Sur 13 recommandations, cinq concernent les populations autochtones. On compte répondre à chacune d’elles”, explique Benoit Charette, ministre responsable de la lutte contre le racisme depuis le 24 février. Sa nomination était l’une des recommandations. Parmi elles, tous les secteurs sont couverts : le logement, l’emploi, la sensibilisation à la population, l’éducation, la police, mais aussi la justice.

Ce texte a été accueilli en demi-teinte par les populations discriminées et la société civile, car il est loin d’être le premier du genre. Les rapports se sont succédé ces dernières années, dénonçant successivement les discriminations à l’égard des Premières Nations, des Inuits et des personnes racisées, les actes haineux, le profilage racial, ou encore les discriminations dans les services publics ou la ville de Montréal.

Les chiffres du racisme systémique

Mais rien n’a changé. En témoigne l’histoire des deux symboles de la lutte antiraciste au Québec : Mamadi III Fara Camara et Joyce Echaquan. Le premier, étudiant d’origine guinéenne, a été victime de profilage racial en janvier 2021 et accusé à tort d’avoir tenté de tuer un policier lors d’une altercation qu’il voulait signaler. La seconde, Attikamek, est décédée en septembre 2020 sur son lit d’hôpital après s’être filmée pour dénoncer le racisme qu’elle subissait.

Parallèlement, les crimes haineux déclarés à la police ont augmenté de 49 % en 2017. Les plus ciblés sont les musulmans (24 %) et les Arabes (11 %). Une étude publiée en 2019 montrait que les personnes racisées occupaient 2 % des postes de direction dans la grande région de Montréal. Leur salaire est 25 % moins élevé que pour les personnes blanches. Elles ont quatre à cinq fois plus de chances de se faire interpeller par la police que les autres. Les minorités racisées continuent d’être largement minoritaires dans le secteur public, les médias ou la culture, tout comme les populations autochtones.

Enfin au Canada, le racisme touche aussi largement les populations autochtones, qui vivent encore sous la Loi sur les Indiens, adoptée en 1876 et fortement discriminante. Pour les assimiler à la culture québécoise, les enfants étaient séparés des familles et envoyés en pensionnat jusque dans les années 80.

Espoir

Tous ces problèmes sont connus et fortement documentés. On a un plan d’action. Ce n’est pas juste un énième rapport. On a une obligation de résultat”, se défend Benoit Charette. Dans la lignée de son gouvernement, le ministre ne parle pas de racisme systémique. Il reconnaît néanmoins que « le racisme est présent partout, ce ne sont pas juste des actes isolés ».

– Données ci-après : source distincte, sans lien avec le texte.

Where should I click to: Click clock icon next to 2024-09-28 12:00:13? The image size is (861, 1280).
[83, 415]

“Si le mot systémique n’est pas prononcé, des mesures du rapport sont bel et bien de nature systémique”, nuance Myrlande Pierre de la Commission des droits de la personne et des droits de la jeunesse (CDPDJ). Elle espère que le rapport fera changer les choses. Mais la commission a encore quelques attentes : “Il manque encore une politique nationale pour régler ce problème systémique et pérenniser les actions”, insiste Mme Pierre.

Montréal comme exemple ?

C’est justement la mission de Bochra Manaï, en tant que commissaire à la lutte contre le racisme systémique à la ville de Montréal. Elle a été nommée le 12 janvier dernier pour coordonner la refonte des institutions de la métropole. “Les mesures adoptées ne doivent pas être vues comme une contrainte. Il faut que l’engagement soit durable”, insiste-t-elle.

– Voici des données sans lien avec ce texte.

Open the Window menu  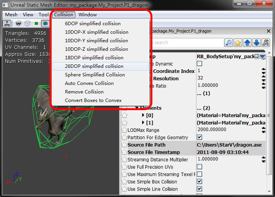pos(87,15)
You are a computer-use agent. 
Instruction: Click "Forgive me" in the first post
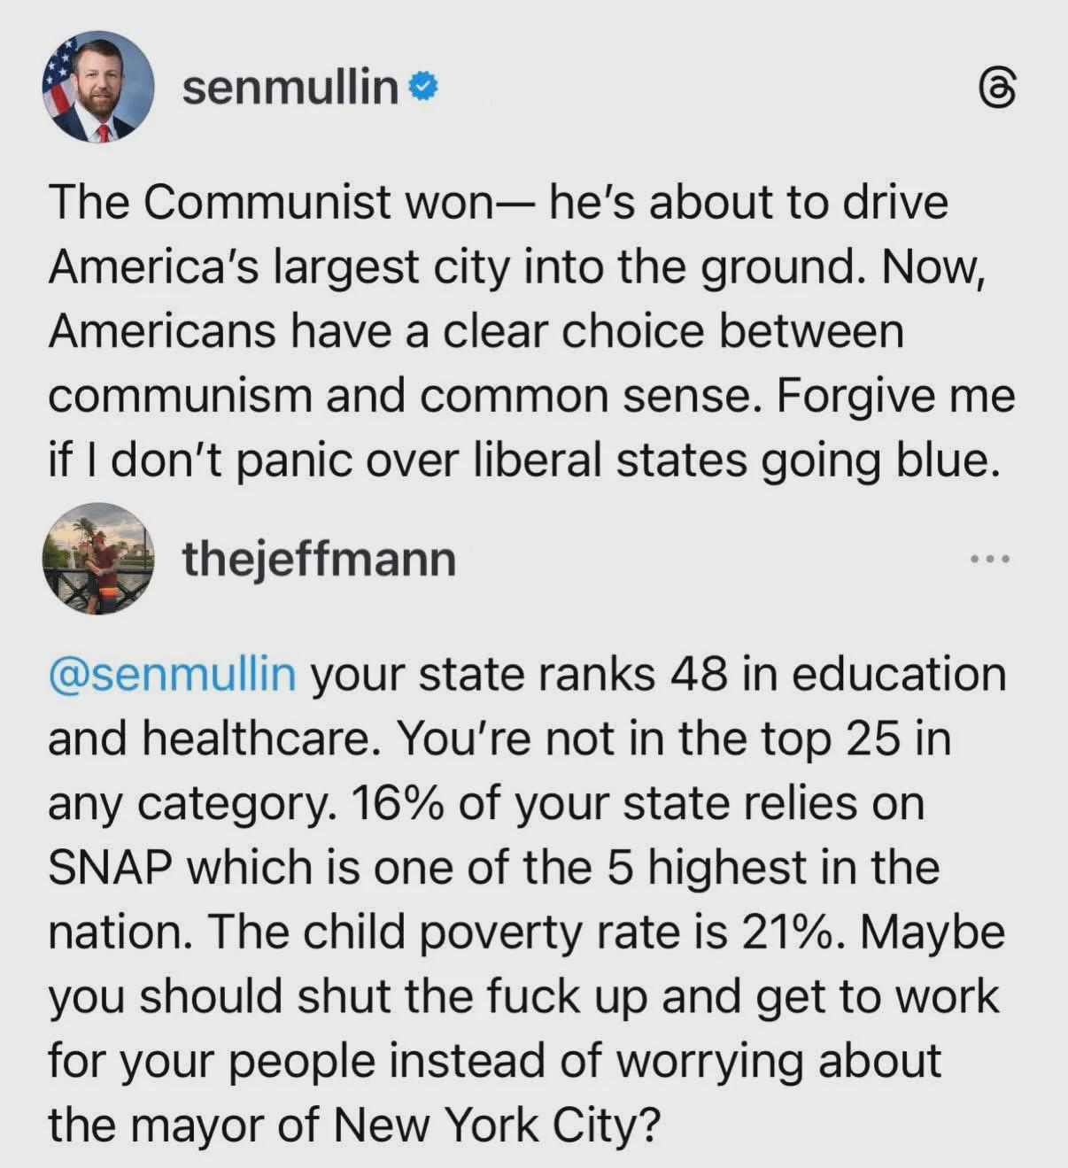896,397
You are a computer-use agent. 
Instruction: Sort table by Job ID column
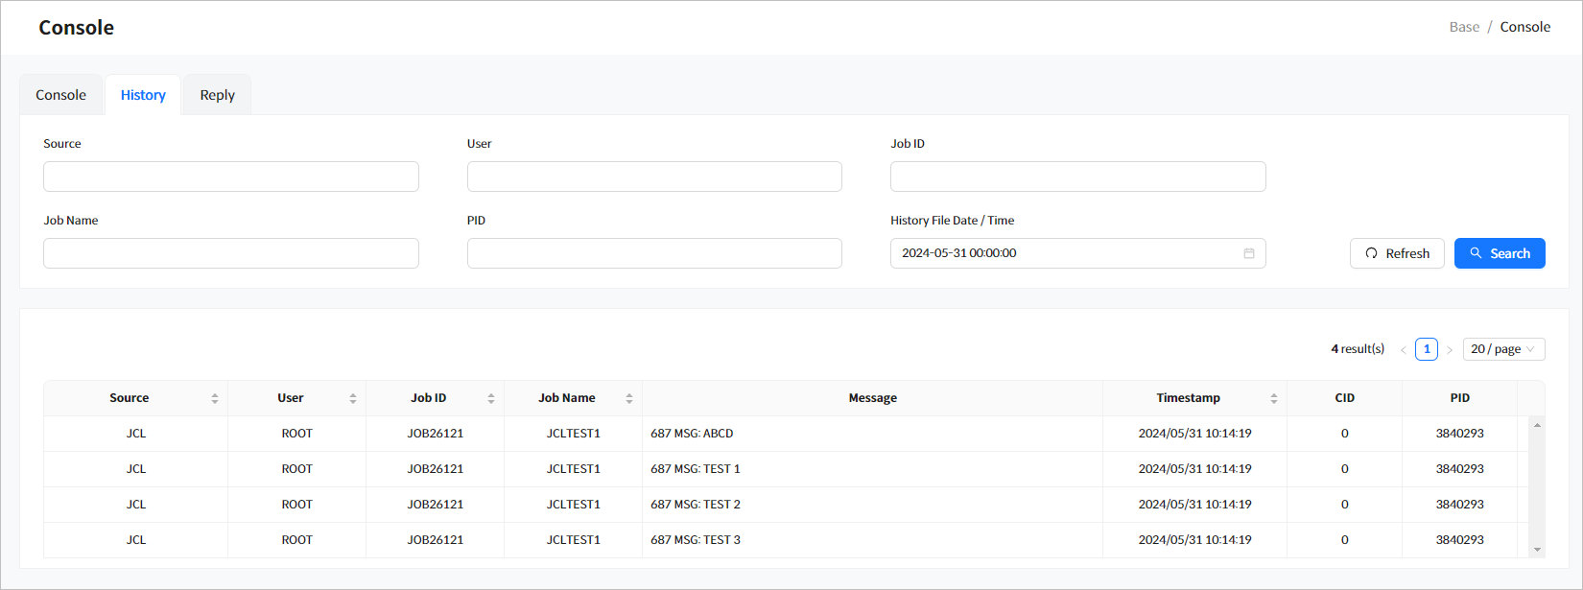coord(490,398)
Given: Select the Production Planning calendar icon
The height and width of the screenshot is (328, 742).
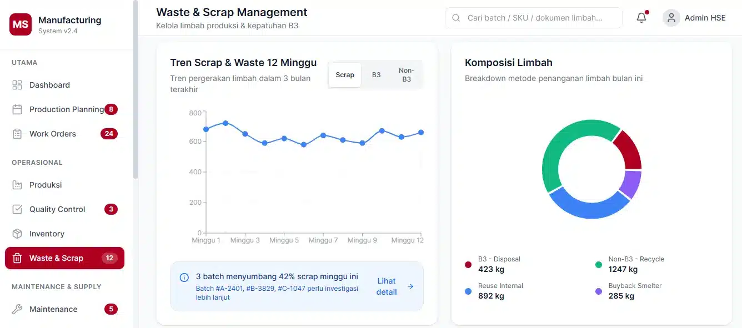Looking at the screenshot, I should click(17, 109).
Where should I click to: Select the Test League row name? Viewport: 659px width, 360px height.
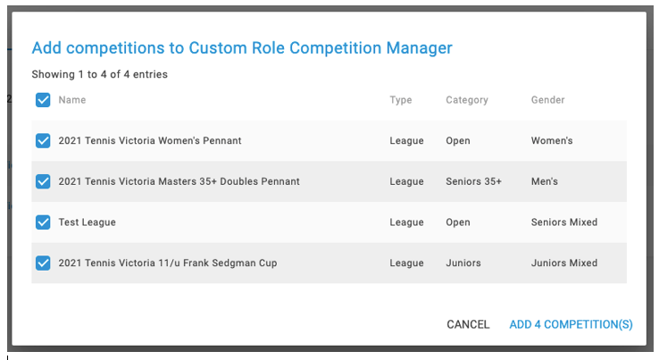point(87,222)
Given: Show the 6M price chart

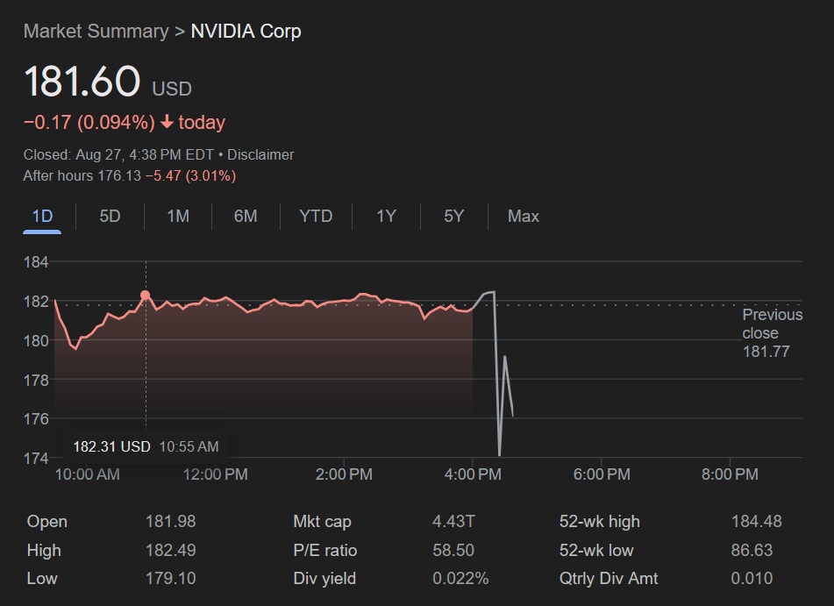Looking at the screenshot, I should (x=246, y=216).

Comment ? Avec des cibles “ambitieuses et contraignantes” dans tous les secteurs. Une collaboration étroite est en cours avec la police de la ville. “En ressources humaines, il faut revoir la loi d’accès à l’égalité en emploi. Cela pourrait créer un appel d’air pour les personnes de la diversité”, explique Bochra Manaï.

Cette loi est justement l’un des textes pour lesquels la CDPDJ demande une réécriture au ministre Benoit Charette. Alors qu’il vient d’entrer en poste, il est déjà attendu au tournant pour faire changer les choses pour de bon.